After finding "Select the Pool Guaranteed Snapshot Space tab" in the material below, output its line and every line after it through the last, exactly, but not the pictures.

————

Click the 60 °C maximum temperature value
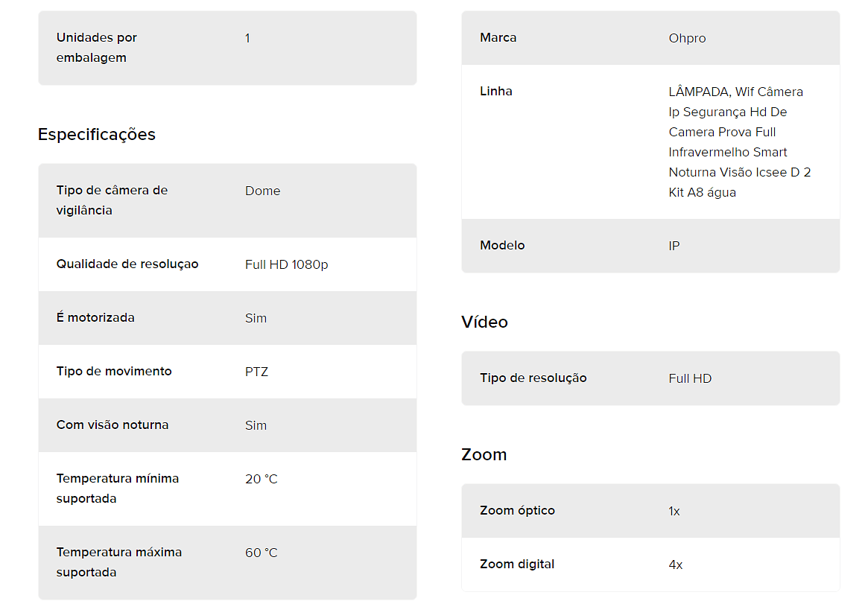 click(x=262, y=553)
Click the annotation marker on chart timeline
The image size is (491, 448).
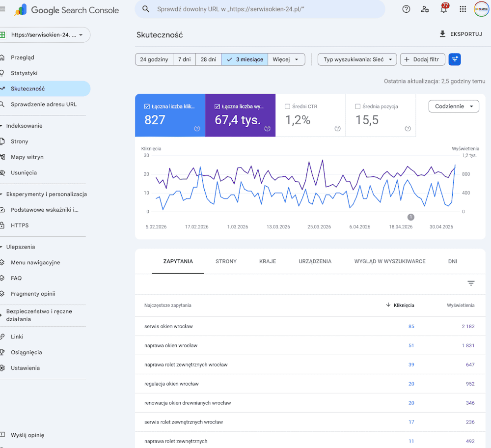411,217
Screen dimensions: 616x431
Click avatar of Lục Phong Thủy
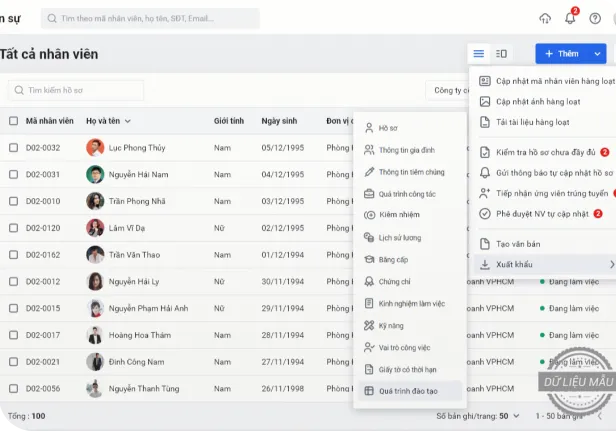(x=95, y=148)
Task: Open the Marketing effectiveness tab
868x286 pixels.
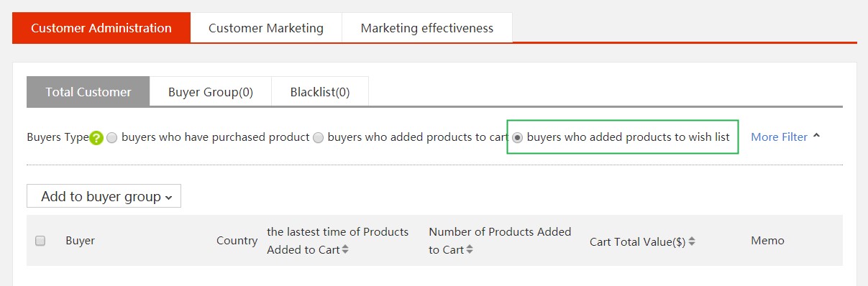Action: click(427, 28)
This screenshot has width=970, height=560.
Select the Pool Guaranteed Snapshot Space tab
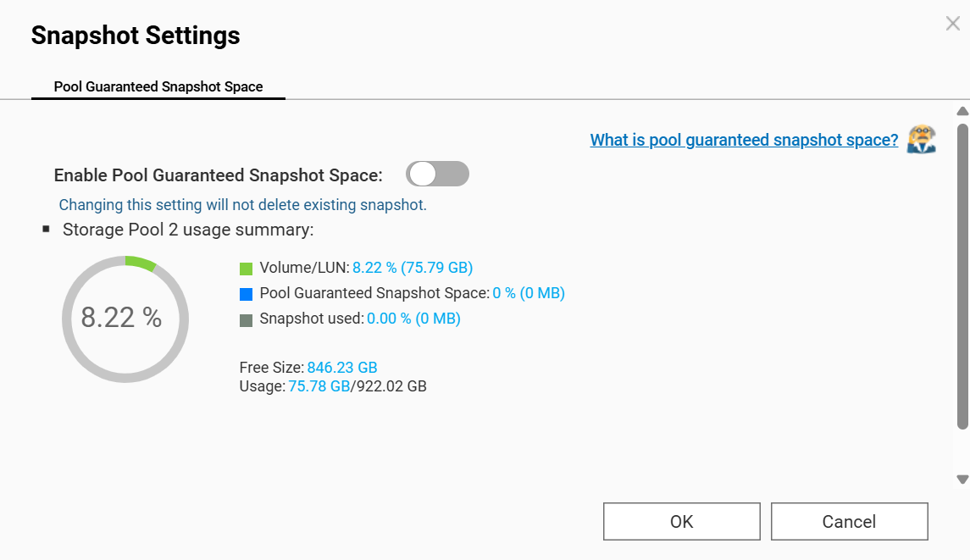coord(158,86)
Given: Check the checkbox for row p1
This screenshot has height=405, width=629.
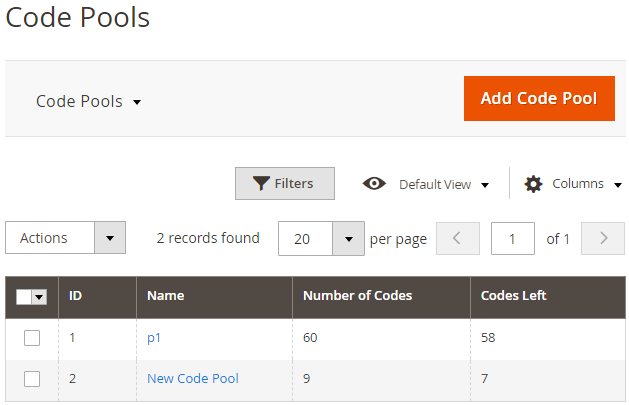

————

Answer box
Select the Pool Guaranteed Snapshot Space tab
coord(158,86)
Given: Check the checkbox for row p1
This screenshot has height=405, width=629.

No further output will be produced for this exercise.